Every other Saturday, we have a gathering of Afghan men in our building. They are building a new community here in Columbia. During these few hours, they work through the various things going on in their lives and how to tackle the challenges together. Collaboration among the Afghan newcomers is essential, but so is collaboration with other resources in the community. We are grateful to partner with a growing hub of individuals and organizations who are committed to working with Afghans in our city.
So far, David has guided this group through issues like driving and obtaining licenses, housing, credit scores, and family issues including diapers, mental health of teenagers, parenting, and even contraceptives. There’s a loose agenda, but mostly he shows up to listen. He provides the space for a group to gather and he reminds them that they matter, that their voices are heard, and that we can work together with them to make a new life possible.

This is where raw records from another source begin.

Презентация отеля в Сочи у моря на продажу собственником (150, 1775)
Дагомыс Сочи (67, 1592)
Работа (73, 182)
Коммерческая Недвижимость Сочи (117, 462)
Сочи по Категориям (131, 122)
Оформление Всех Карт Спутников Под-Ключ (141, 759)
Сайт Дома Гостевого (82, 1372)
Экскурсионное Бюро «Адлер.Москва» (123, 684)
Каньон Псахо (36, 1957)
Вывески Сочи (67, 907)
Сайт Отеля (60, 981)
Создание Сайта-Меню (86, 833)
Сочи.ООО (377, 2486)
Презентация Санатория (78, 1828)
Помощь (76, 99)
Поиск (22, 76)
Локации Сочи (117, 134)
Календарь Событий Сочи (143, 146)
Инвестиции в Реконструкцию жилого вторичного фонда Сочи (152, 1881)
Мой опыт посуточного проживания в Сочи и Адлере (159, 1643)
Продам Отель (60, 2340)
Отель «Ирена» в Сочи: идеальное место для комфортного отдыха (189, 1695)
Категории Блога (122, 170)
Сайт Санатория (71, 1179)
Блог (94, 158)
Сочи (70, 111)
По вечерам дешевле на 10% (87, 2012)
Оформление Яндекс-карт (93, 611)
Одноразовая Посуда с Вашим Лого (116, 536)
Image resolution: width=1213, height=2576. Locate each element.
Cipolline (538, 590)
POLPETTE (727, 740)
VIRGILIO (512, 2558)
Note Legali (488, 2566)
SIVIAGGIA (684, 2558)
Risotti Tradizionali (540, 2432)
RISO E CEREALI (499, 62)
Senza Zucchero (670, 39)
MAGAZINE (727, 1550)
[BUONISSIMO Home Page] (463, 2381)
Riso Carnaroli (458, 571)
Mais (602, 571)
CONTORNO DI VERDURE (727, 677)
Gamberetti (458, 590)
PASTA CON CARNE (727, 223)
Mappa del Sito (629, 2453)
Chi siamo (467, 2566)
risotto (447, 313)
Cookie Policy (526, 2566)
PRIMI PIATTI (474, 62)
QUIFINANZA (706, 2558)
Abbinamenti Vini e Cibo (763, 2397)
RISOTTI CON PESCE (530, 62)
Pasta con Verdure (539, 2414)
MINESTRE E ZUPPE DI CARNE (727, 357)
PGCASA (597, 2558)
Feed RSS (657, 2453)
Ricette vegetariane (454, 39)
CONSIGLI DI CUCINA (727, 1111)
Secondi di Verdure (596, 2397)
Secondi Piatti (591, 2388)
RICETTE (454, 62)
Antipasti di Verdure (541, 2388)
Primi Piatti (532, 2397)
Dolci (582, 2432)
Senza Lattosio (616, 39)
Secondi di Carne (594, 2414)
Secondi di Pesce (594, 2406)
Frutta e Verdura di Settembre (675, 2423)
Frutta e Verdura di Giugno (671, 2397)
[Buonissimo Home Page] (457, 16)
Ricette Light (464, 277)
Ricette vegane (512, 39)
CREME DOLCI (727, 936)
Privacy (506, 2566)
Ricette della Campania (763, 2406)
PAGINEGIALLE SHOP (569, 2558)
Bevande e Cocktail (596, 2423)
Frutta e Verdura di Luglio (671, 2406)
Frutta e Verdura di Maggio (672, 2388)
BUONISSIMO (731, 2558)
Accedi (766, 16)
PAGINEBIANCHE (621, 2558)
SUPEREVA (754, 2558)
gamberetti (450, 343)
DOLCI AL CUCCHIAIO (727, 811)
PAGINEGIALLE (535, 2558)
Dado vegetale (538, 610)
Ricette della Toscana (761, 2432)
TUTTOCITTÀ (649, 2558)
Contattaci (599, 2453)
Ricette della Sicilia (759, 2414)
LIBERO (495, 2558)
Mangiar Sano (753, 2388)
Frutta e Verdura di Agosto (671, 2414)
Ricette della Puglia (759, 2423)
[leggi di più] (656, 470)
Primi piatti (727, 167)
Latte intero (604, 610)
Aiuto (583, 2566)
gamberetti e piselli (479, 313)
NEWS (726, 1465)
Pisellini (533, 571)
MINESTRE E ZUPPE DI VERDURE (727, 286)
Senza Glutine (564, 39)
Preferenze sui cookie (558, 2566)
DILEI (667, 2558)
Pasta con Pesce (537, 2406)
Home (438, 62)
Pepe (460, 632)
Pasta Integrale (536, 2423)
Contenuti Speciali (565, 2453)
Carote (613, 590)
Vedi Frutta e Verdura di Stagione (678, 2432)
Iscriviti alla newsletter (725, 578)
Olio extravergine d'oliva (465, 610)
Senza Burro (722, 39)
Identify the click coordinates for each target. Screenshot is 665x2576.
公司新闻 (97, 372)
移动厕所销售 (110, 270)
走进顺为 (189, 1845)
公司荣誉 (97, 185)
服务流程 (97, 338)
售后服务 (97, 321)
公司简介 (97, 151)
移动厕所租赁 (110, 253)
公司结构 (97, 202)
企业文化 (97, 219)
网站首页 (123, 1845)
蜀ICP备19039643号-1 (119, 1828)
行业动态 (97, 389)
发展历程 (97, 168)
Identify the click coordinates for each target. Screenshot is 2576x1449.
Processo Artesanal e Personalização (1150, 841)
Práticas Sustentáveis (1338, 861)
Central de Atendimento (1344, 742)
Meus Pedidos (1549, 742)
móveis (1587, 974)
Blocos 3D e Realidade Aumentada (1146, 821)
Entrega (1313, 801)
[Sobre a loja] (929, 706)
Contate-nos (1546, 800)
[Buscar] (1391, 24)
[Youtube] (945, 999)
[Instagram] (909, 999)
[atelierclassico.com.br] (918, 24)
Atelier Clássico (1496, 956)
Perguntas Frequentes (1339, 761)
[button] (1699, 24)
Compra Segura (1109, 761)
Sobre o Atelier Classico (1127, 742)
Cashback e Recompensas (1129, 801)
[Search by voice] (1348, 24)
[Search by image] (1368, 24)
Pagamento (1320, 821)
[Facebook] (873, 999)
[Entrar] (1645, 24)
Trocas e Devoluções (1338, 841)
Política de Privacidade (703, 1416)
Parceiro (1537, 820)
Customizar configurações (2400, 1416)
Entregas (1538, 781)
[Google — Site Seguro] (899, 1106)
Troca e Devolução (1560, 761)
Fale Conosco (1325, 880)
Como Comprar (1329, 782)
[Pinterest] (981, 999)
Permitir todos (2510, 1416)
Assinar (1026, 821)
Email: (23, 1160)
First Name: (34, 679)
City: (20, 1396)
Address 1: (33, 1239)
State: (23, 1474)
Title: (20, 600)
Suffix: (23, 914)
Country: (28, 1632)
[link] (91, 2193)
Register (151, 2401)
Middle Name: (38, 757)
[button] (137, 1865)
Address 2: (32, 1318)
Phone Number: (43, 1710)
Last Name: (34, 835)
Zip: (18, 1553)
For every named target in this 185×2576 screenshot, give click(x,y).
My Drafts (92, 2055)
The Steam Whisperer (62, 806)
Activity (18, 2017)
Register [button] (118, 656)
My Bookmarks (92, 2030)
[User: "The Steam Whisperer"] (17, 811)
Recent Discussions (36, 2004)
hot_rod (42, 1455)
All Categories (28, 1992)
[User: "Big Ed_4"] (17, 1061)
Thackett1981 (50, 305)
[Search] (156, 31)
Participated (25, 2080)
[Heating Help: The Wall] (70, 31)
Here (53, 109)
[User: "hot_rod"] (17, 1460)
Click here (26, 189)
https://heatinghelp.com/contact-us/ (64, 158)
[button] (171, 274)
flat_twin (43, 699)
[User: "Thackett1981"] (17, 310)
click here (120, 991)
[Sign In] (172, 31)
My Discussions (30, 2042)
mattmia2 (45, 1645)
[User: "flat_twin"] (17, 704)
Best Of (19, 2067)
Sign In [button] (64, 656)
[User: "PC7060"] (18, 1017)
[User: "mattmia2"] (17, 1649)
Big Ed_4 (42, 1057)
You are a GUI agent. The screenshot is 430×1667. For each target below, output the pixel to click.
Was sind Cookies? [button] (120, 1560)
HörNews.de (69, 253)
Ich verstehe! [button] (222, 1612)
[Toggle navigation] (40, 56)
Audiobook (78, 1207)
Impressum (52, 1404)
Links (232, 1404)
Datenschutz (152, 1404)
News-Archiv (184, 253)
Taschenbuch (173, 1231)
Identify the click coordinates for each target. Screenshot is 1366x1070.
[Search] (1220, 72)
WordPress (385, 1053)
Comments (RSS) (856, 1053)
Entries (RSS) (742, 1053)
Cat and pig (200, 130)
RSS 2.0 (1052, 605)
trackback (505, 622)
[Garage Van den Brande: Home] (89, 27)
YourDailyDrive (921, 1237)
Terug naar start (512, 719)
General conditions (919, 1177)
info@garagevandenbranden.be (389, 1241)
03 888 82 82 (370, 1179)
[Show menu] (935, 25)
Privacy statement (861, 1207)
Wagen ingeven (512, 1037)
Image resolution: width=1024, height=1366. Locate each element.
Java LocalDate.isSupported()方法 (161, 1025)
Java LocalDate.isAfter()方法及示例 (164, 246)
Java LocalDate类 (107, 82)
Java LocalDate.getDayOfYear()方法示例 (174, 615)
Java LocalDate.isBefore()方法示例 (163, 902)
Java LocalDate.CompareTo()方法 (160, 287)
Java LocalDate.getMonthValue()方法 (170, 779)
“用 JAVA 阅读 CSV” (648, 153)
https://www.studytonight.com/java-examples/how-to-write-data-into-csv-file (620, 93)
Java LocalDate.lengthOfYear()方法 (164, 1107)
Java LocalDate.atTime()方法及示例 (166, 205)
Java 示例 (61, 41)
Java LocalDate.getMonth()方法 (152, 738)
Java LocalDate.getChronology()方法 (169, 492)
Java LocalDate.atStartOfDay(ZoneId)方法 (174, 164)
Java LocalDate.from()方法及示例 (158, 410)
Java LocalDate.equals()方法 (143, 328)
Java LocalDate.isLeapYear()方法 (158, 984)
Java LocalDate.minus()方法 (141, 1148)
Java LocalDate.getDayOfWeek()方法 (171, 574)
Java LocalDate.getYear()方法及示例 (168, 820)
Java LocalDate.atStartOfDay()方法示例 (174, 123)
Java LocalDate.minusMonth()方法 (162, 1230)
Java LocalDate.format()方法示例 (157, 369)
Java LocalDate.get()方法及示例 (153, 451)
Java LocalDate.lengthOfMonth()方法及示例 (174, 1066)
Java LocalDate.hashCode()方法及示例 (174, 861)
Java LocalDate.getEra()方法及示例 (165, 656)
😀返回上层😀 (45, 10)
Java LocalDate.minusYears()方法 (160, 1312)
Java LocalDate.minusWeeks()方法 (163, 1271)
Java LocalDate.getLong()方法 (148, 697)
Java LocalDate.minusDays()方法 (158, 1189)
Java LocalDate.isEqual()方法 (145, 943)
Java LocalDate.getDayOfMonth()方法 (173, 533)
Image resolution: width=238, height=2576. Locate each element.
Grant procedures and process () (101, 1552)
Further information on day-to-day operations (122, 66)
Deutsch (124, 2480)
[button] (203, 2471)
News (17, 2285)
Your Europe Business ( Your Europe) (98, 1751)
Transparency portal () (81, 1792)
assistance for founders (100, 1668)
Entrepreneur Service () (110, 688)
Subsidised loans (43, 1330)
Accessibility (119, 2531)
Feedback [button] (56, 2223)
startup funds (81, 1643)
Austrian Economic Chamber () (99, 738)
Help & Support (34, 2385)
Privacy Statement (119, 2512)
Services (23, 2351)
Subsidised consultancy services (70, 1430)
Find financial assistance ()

In David’s office, on his wall, is a map of Afghanistan (shown above). As he meets with the families, pins go into the map – markers of where each person has come from. They are excited to share this piece of their story with us. Sometimes David finds himself looking at pictures they share of families and friends back in Afghanistan. It’s a way for him to say, “I care about your home and who is there” without having to say anything at all. Many family members in Afghanistan are still struggling, and it’s a weight that those who have resettled here bear daily. While they experience safety and freedom here in America, they know those who had to stay behind at home are still fleeing for their lives. Some families have to move from city to city on a weekly basis because the Taliban is pursuing them. Their constant fleeing means jobs are not possible to keep. And so, the families here do everything they can to send money back home.
City of Refuge does what we can to help. We have people like David to come alongside refugee friends and work hard to get them the resources they need. There are layers upon layers of challenges, there is so much loss to work through, and yet there is a drive and a motivation to begin again. Resilience at the core.
We can’t hire the Davids without your support.
We can’t have a building to host these bi-weekly meetings without our American community rallying together to welcome our newest neighbors. We can’t turn on the heat, or give out toilet paper, or help someone read their latest hospital bill without you.
It really, truly is a community effort.
Thanks for helping make Columbia a city of refuge, a place where there is not only access to resources, but a place where true friendships can form.